Saturday morning at the Rhonda Scarrott Reserve, the Secret Harbour Dockers junior teams are out, parents under pop-up gazebos with travel mugs from the bakery up the road. The crowd skews young. Couples in their late twenties and thirties who bought their first home here, tradies who service the building boom from Baldivis to Mandurah, FIFO workers in and out of regional WA, healthcare staff working at Rockingham General and Peel Health, and retirees who came for the beach and stayed for the grandkids.

 

The area has a noticeably high First Nations population for an outer Perth suburb, with Noongar families part of the long story of this coast. Anglo-Australian heritage still dominates, with a meaningful British and Kiwi presence inherited from earlier waves of Secret Harbour development.

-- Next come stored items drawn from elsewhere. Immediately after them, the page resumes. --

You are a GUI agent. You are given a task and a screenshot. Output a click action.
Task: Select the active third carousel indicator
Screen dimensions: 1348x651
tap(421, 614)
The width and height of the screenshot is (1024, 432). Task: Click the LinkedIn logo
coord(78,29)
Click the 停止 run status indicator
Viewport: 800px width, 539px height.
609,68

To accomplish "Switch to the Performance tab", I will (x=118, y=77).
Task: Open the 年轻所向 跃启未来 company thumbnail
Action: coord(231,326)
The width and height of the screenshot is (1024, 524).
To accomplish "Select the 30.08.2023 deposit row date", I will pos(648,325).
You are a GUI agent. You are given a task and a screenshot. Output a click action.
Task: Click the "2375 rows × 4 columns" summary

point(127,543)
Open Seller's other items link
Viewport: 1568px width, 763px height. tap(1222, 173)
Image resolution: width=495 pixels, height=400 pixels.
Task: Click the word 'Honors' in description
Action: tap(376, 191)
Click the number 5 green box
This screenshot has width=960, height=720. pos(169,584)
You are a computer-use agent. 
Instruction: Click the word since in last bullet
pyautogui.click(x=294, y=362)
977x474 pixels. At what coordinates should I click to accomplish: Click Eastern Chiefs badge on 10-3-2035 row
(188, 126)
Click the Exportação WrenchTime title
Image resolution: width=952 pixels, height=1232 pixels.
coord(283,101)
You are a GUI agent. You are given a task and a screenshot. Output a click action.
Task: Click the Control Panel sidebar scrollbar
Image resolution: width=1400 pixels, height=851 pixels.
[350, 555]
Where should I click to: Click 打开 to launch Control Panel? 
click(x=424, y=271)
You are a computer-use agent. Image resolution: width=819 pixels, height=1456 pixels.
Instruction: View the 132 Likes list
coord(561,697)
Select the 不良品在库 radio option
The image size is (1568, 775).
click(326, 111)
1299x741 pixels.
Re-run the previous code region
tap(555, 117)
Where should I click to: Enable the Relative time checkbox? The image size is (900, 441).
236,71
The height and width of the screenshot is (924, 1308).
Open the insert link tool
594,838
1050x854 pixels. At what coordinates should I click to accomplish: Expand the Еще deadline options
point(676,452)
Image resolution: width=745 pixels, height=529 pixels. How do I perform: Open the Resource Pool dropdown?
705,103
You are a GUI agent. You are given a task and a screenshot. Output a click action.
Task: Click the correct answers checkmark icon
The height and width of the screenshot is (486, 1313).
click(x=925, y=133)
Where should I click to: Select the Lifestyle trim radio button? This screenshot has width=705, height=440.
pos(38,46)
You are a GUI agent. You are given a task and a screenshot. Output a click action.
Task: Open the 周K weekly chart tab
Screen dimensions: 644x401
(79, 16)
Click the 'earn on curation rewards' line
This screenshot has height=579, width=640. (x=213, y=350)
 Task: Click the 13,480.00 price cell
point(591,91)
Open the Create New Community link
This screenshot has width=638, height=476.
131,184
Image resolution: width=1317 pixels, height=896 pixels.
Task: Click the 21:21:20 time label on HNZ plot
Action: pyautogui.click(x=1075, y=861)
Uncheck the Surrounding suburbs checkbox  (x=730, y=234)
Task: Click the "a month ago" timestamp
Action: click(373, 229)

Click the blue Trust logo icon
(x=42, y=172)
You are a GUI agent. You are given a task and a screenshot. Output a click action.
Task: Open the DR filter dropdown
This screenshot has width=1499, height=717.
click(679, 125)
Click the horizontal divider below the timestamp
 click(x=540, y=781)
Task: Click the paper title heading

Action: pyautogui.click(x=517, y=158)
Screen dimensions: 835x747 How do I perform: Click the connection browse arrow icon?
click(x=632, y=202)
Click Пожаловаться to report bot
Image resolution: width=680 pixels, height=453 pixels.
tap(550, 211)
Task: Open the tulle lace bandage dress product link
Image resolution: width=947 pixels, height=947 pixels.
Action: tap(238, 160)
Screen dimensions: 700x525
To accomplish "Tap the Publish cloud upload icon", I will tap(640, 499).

The median age is well below the national figure, and three in five households are families with children. This is not a retirement coast. It is young Perth, in a hurry, raising kids by the ocean.

FAMILIES WITH CHILDREN

2.5%

Young AdultS POPULATION

26.8%

FIRST NATIONS POPULATION

9.0%

The Planter Who Thrives Here...

Unpretentious, sun-comfortable, at home in board shorts and on a sideline. Can talk surf, footy, kids and FIFO life without straining. Loves young families and isn't fazed by chaos in the foyer. Builds slowly, follows through, and stays.

 

Probably parenting young kids themselves, or close enough to remember. Comfortable in a community where status is low-key and authenticity is currency. Not chasing a stage. Chasing the school gate, the cafe, the surf club fundraiser, the neighbour two doors down who just moved in.